Don't ask, don't AOL

If you've ever wondered why online privacy is such a big deal, ask Navy sailor Timothy R. McVeigh.

3 min read
Little lapses in electronic privacy can hurt a lot. Ask Navy sailor Timothy R. McVeigh.

At midnight on Friday, McVeigh's 17-year Naval career is slated to end because the Navy believes he entered the word "gay" in his America Online profile. Unlike the other Tim McVeigh--the one convicted of bombing the Oklahoma City federal building--this highly decorated senior chief petty officer has enjoyed a distinguished military career with a spotless record until now.
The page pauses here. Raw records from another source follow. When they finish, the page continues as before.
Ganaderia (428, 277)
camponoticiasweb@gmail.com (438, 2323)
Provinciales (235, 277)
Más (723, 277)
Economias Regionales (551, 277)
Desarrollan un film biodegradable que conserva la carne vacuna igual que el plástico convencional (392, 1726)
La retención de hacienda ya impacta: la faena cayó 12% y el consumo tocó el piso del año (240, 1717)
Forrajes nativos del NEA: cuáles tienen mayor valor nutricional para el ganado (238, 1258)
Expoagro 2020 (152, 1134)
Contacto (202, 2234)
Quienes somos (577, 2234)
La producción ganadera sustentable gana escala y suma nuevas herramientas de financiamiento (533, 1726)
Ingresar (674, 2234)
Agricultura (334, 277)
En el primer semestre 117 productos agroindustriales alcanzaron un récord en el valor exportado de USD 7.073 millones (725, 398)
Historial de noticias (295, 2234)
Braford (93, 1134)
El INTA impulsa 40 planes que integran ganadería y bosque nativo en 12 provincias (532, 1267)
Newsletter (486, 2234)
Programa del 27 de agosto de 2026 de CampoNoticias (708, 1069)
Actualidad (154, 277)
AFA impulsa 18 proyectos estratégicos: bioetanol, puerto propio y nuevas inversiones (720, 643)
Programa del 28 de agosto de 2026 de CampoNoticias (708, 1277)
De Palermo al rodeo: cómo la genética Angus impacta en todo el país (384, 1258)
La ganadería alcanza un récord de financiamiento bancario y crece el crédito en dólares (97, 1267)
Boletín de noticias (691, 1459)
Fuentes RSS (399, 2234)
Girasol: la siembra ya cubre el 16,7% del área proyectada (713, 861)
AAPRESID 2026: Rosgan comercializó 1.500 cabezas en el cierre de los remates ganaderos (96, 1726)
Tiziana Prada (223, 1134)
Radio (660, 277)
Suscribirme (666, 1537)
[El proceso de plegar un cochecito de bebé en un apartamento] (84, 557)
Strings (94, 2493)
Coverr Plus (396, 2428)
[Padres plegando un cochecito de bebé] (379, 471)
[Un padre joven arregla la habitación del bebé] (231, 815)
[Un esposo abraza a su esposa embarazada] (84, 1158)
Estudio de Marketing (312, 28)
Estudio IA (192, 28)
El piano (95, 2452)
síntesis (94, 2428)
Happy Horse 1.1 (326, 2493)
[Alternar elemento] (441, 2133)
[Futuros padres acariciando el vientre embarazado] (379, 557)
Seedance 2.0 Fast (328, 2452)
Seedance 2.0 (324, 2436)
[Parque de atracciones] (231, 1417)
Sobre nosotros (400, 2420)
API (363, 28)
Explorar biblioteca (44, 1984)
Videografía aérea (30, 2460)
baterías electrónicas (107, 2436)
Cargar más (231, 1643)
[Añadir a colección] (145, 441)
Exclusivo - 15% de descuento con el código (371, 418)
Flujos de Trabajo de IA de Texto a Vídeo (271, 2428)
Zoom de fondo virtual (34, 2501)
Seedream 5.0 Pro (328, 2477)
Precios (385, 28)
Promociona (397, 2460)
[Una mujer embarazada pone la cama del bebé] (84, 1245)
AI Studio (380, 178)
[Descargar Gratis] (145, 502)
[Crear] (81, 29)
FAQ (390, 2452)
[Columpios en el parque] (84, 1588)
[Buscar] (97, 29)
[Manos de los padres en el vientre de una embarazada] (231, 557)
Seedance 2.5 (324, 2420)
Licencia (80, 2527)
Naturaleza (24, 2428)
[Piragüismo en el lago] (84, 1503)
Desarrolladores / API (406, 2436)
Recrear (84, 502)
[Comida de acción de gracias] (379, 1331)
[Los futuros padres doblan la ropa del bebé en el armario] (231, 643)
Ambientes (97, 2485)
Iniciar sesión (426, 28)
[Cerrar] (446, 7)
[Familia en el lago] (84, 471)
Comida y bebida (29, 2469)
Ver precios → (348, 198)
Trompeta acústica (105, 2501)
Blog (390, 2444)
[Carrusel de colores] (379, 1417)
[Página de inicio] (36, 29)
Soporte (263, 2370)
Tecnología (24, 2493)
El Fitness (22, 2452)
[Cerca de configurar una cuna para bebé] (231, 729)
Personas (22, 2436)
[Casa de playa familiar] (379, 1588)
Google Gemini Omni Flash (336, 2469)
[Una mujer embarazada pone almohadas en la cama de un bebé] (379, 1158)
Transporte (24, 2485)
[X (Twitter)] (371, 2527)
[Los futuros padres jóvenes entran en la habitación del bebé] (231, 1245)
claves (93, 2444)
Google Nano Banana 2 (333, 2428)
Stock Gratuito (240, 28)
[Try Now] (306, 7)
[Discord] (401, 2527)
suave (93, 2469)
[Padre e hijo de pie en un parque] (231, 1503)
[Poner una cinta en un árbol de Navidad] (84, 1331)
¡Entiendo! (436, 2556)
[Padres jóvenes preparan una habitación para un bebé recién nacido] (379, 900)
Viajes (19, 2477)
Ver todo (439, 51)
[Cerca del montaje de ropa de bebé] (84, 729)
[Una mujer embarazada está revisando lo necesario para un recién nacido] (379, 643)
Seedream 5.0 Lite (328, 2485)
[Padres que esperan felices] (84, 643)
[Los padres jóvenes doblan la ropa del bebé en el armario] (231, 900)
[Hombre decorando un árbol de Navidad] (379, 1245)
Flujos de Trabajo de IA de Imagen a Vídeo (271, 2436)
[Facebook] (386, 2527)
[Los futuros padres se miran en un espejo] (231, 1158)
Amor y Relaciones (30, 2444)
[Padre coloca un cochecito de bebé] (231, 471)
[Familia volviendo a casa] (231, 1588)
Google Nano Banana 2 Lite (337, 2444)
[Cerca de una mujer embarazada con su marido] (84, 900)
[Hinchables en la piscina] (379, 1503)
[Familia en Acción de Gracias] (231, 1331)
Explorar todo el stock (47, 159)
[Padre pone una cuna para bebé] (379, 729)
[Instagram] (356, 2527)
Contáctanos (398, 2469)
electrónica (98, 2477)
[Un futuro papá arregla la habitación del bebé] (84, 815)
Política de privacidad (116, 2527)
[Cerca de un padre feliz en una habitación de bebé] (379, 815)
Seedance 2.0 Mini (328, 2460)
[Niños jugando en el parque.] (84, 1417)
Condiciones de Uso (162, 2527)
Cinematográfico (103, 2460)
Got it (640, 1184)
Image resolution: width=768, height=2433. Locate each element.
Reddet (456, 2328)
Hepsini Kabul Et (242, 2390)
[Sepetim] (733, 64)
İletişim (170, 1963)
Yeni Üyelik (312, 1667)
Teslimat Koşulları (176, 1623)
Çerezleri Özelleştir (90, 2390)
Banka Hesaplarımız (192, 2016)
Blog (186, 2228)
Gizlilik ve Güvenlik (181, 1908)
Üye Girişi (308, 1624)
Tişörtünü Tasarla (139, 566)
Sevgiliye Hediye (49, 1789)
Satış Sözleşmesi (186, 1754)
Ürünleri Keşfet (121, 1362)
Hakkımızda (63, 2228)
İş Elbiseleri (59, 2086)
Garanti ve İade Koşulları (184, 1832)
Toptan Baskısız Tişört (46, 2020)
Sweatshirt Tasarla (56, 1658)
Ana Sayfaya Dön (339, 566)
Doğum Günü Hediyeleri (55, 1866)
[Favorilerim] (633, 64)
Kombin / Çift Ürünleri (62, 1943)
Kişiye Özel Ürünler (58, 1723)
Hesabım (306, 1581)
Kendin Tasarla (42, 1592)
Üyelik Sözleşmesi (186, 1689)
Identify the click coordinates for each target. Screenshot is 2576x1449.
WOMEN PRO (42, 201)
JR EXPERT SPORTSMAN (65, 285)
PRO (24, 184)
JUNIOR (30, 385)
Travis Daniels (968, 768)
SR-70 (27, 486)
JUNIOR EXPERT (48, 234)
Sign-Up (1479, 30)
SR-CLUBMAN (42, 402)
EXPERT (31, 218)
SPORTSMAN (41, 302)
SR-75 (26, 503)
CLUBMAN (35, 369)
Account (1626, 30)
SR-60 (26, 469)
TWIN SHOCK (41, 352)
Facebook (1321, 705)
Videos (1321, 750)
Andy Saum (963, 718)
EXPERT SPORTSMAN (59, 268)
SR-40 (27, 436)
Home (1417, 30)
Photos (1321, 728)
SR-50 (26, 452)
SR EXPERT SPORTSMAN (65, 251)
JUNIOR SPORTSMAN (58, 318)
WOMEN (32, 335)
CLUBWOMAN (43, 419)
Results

It all started in December when a civilian employee received an email from someone she thought might be McVeigh. Unsure of the sender, she checked his online profile, where she found someone described only as "Tim" of Honolulu. In the marital status box was typed "gay." She forwarded the information to the Navy, which held a hearing and promptly discharged McVeigh in response.

What made the Navy so sure this Tim is one and the same as its top enlisted man on the nuclear attack submarine Chicago? Simple. It rang up AOL and asked.

Anyone who subscribes to an online service should be rattled by McVeigh's plight. Not only did AOL apparently ignore its own privacy policy in his case, but both AOL and the Navy appear to have flagrantly violated a federal privacy law.

The Electronic Communications Privacy Act of 1986 (ECPA) requires government agents to identify themselves and present a court order to get online subscriber information. It also requires that online providers demand a court order before releasing subscriber info. In McVeigh's case, neither happened. A Navy investigator simply called AOL customer service and spoke to an "Owen" who allegedly linked the member profile to McVeigh.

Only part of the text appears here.